AtcS contributes to pathogenicity in a murine alveolar bone loss model
The collective disruption in motility, dentilisin activity, and interactions with gingival epithelial cells (GECs) suggested the ΔatcS strain may be less virulent than the parental ATCC 35405. We used a murine alveolar bone loss model to assess the role of AtcS in the pathogenicity of T. denticola. Ten BALB/c mice were orally infected with T. denticola ATCC 35405 or ΔatcS suspended in PBS with carboxymethylcellulose (CMC) or CMC/PBS only as a vehicle control. Following the infection and 6 weeks of incubation, alveolar bone loss was assessed by microcomputed tomography (μCT) by measuring the distance between the alveolar bone crest (ABC) and the cementoenamel junction (CEJ). Wild-type T. denticola induced significant alveolar bone loss by examining the first maxillary and mandibular molars. At the same time, ΔatcS had no change in the distance between the CEJ and ABC compared to the control (Fig. 9). When examining either the second maxillary or mandibular molar, we did not observe a statistically significant alveolar bone loss induced by ATCC 35405 compared to the vehicle control. Still, in both cases, the ΔatcS strain had significantly less distance between the CEJ and ABC than the wild type (Fig. S5). Collectively, these data demonstrate that AtcS is required for T. denticola-mediated alveolar bone loss in a murine periodontitis model.

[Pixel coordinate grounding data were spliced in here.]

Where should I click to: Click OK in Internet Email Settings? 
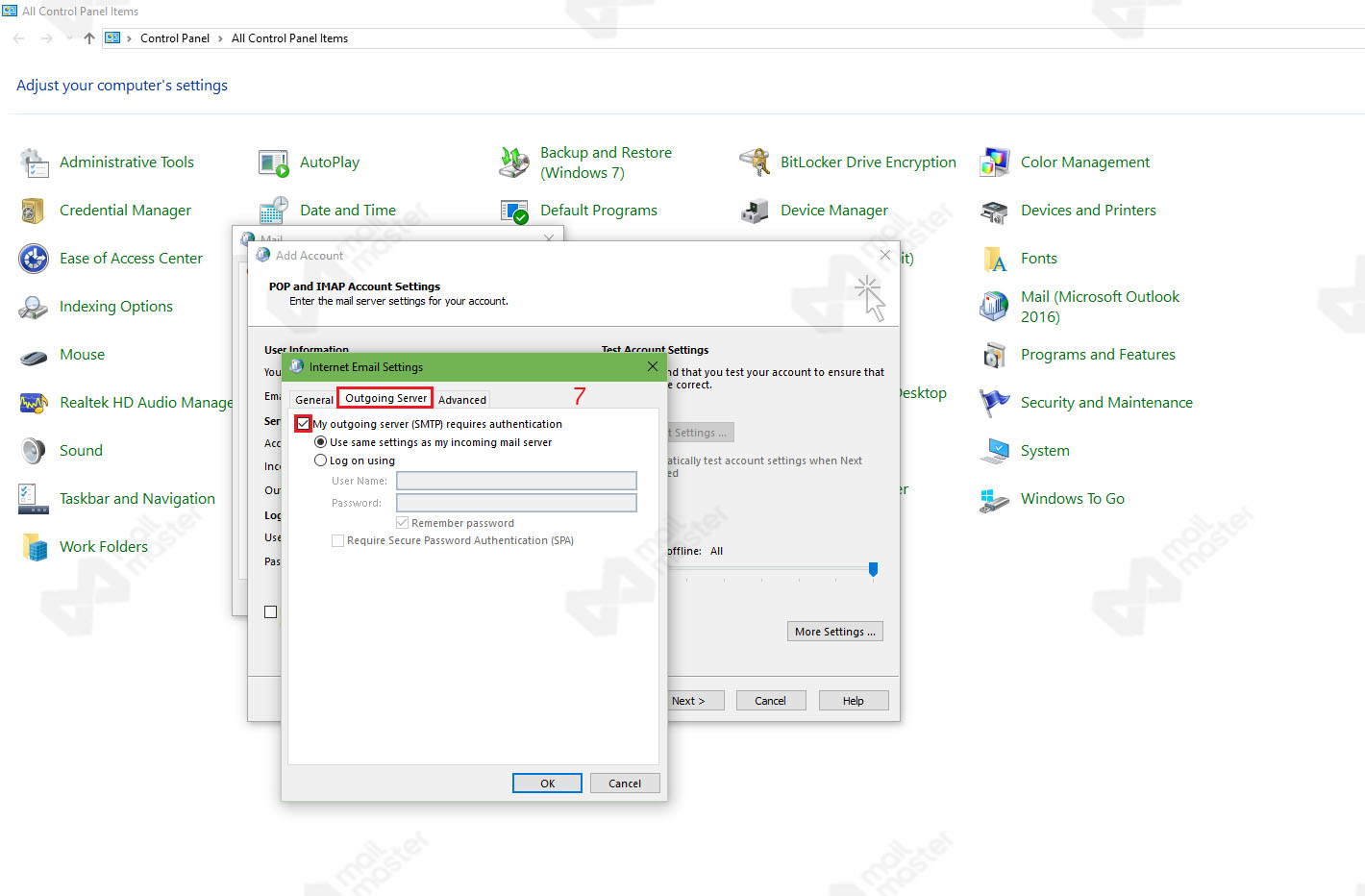point(547,784)
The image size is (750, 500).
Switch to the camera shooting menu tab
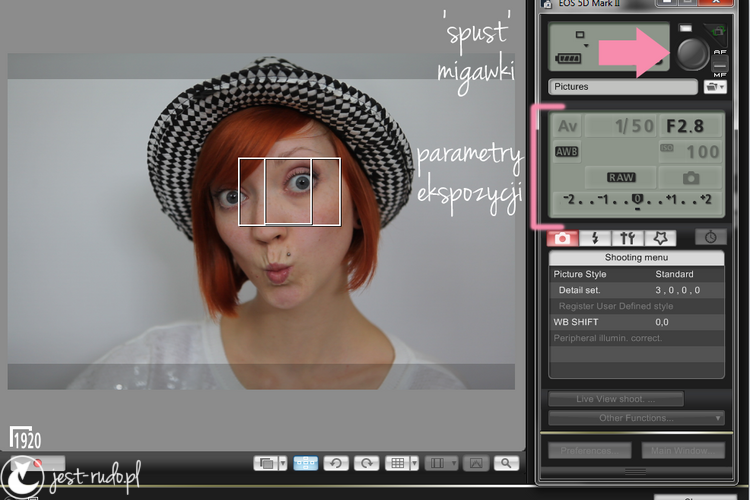[x=562, y=238]
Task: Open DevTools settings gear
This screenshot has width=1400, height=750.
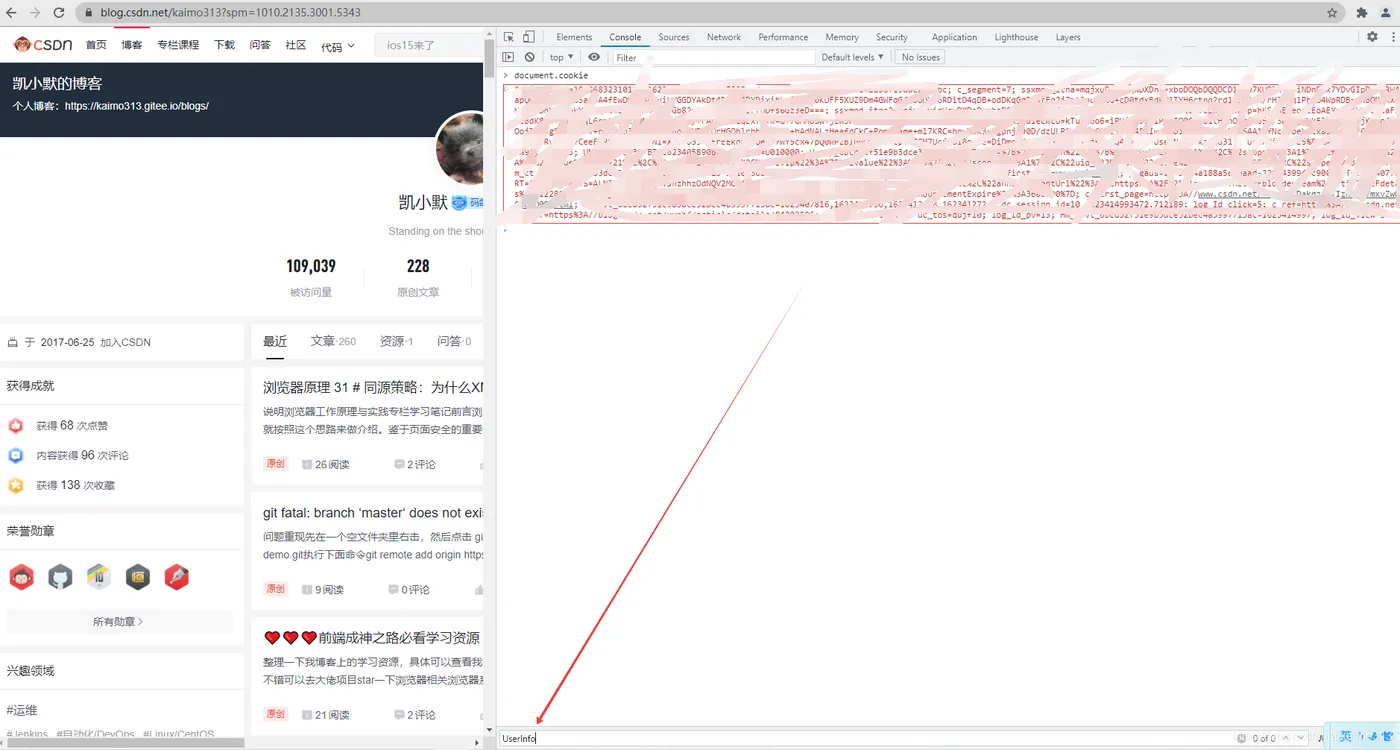Action: (1373, 36)
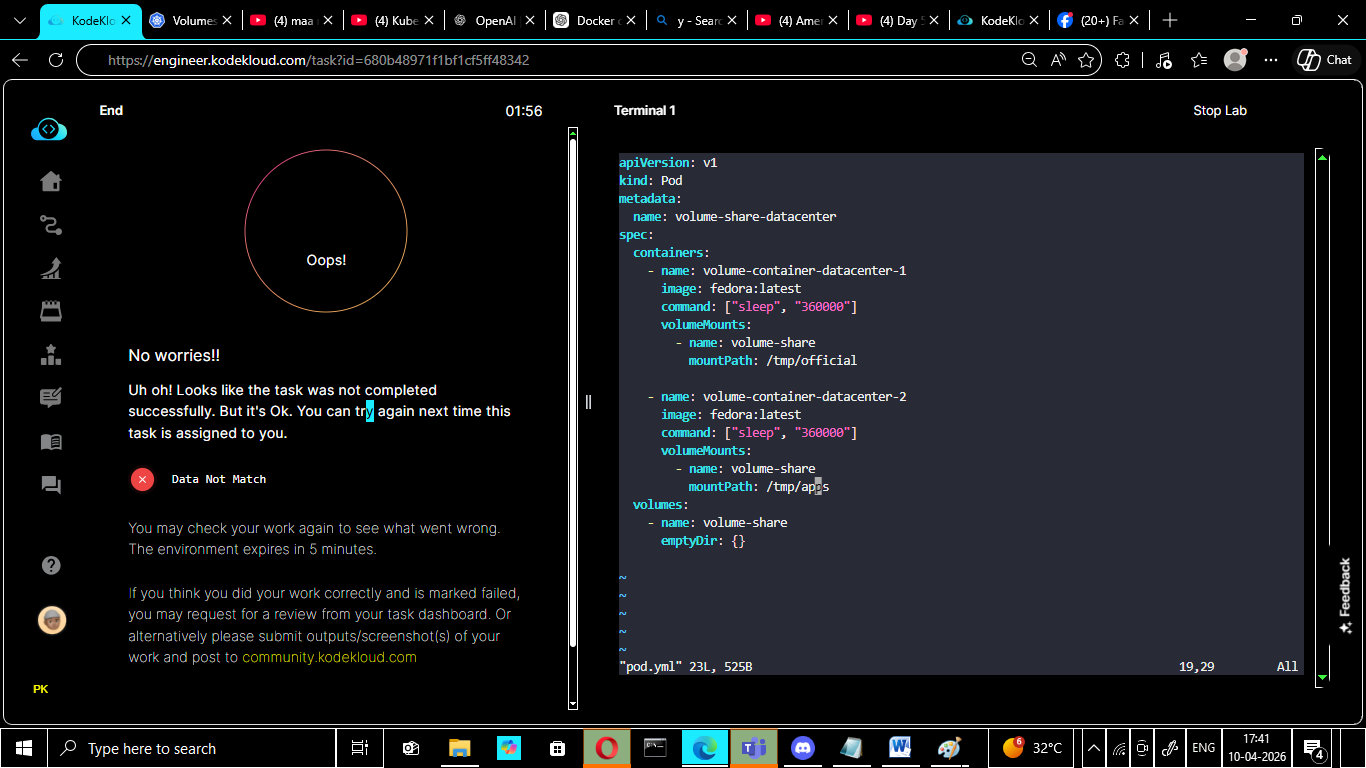Open browser Settings and more ellipsis menu
Viewport: 1366px width, 768px height.
tap(1271, 60)
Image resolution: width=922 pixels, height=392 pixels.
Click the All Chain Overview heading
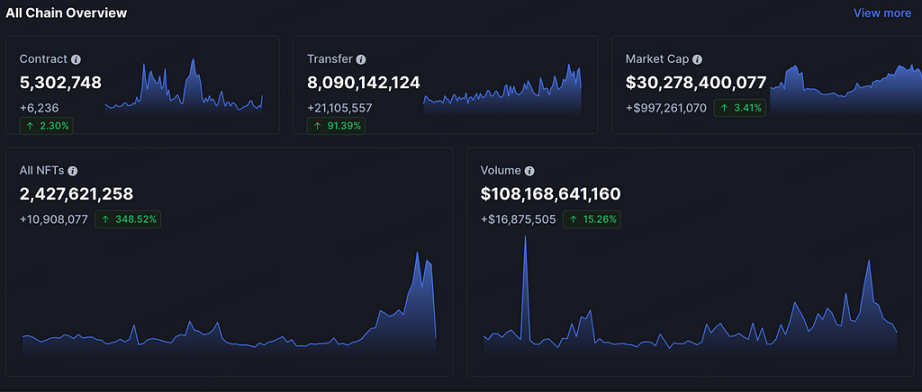tap(66, 13)
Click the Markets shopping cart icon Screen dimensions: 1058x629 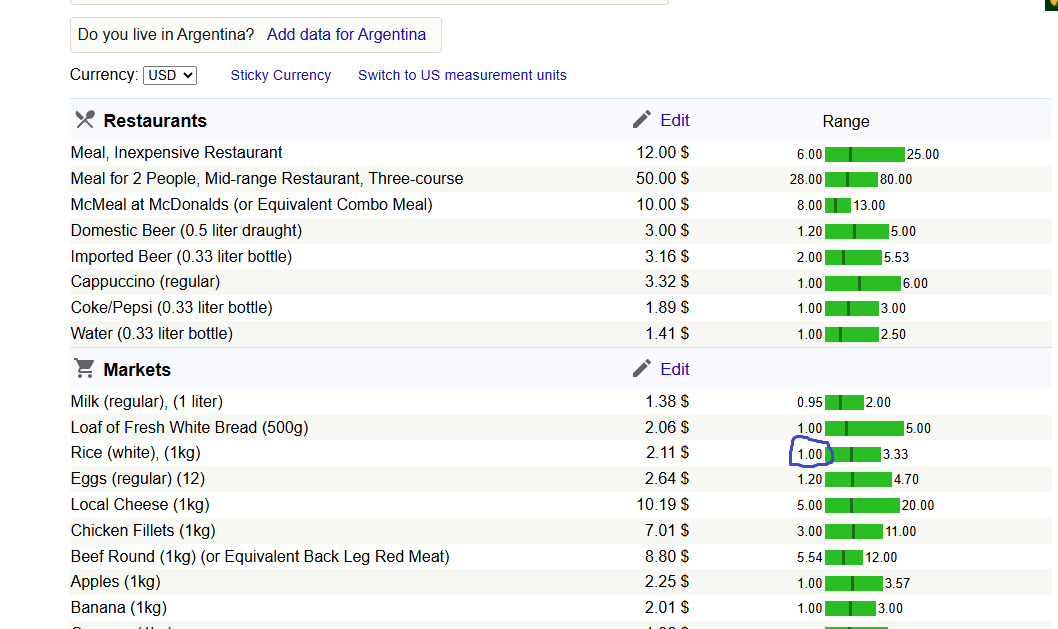coord(85,369)
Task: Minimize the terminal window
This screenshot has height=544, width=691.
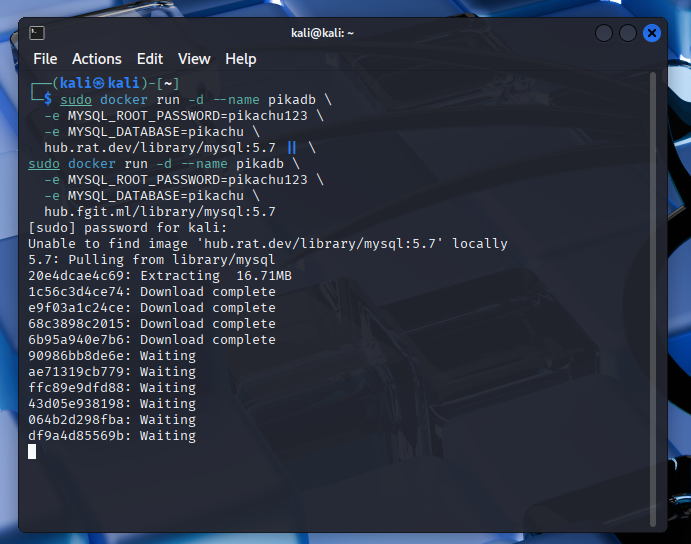Action: point(604,33)

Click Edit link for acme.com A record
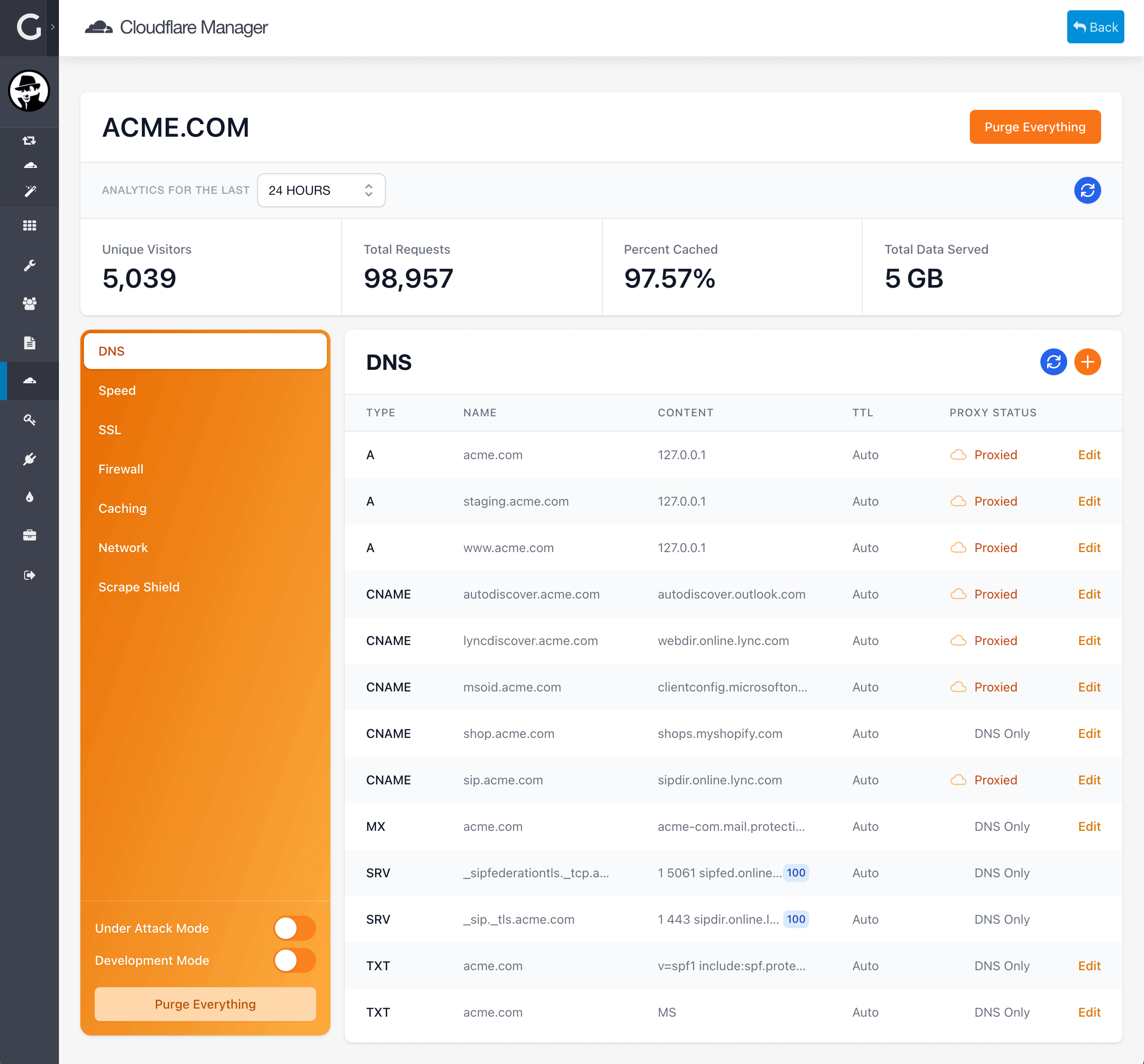point(1089,455)
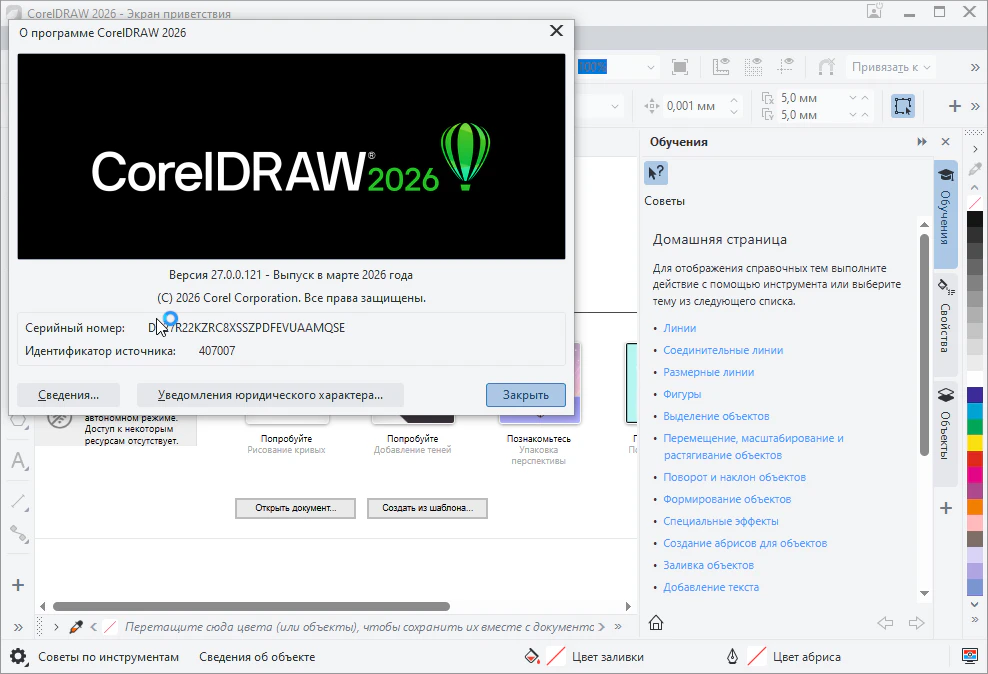This screenshot has height=674, width=988.
Task: Click the Закрыть button in About dialog
Action: point(525,395)
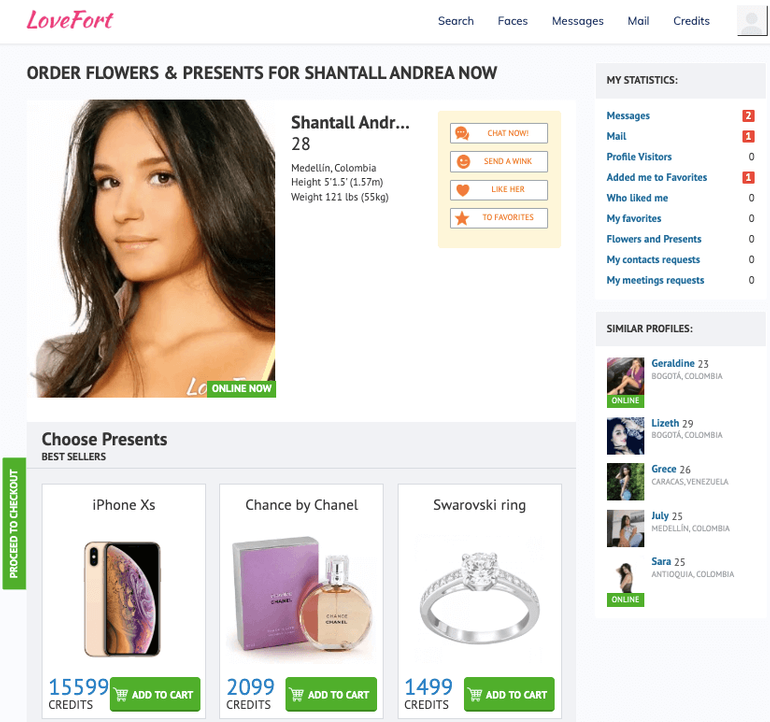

*AtcS is required for T. denticola to induce alveolar bone loss. Female BALB/c mice were inoculated with either ATCC 35405 (black), ΔatcS (pink), or a vehicle control (gray) (n = 10 animals per group). Following 6 weeks of incubation, alveolar bone loss was assessed at the first maxillary and mandibular molar using μCT. Data are the average distance (μm) between the CEJ and the alveolar bone crest (ABC) for each mouse and the standard error of the mean. Data were analyzed by one-way ANOVA with Tukey’s post hoc test (**P < 0.01, ***P < 0.001, ***P < 0.0001). ns, not significant.
DISCUSSION
The T. denticola proteins AtcS and AtcR form a unique TCS only present in T. denticola and the closely related T. putidum (43). AtcS is a membrane-bound histidine kinase with no identifiable or conserved sensing domain. Only 2%–3% of histidine kinases lack a conserved sensing domain (44). The sensory function of these atypical proteins is thought to be within the transmembrane domain, either through interactions with other membrane proteins or conformation changes resulting from changes in the membrane microenvironment. The best-characterized example is the BceS kinase in Bacillus subtilis, which interacts with the BceAB ABC-transporter (45–47). When the antimicrobial peptide bacitracin is present, BceB binds bacitracin, causing a conformational change that allows for the transmembrane domains of BceB and BceS to interact, activating BceS kinase activity and subsequent signaling through BceR that regulates the expression of BceAB. The signals that influence AtcS activity remain unstudied, but it may be that AtcS signaling mimics the sensing strategy of BceS. This study showed significant dysregulation in ABC-transporter expression in the atcS mutant compared to ATCC 35405 (Fig. 2C). An ABC-transporter (TDE0028-0029) is adjacent to the atcS/atcR encoding operon and is negatively regulated in the atcS-deficient strain. Overall, we found that the deletion of atcS generally results in the downregulation of ABC-type transport systems. The major exception is an operon composed of TDE2429-2431. TDE2431 encodes a putative bacteriocin-secreting ABC transporter, TDE2430 encodes a putative HlyD-like adaptor protein, and TDE2429 encodes a putative TolC protein. To date, the function of both these transport systems still needs to be studied. Future studies on these systems may enhance our understanding of T. denticola physiology and elucidate a mechanism that impacts AtcS activation.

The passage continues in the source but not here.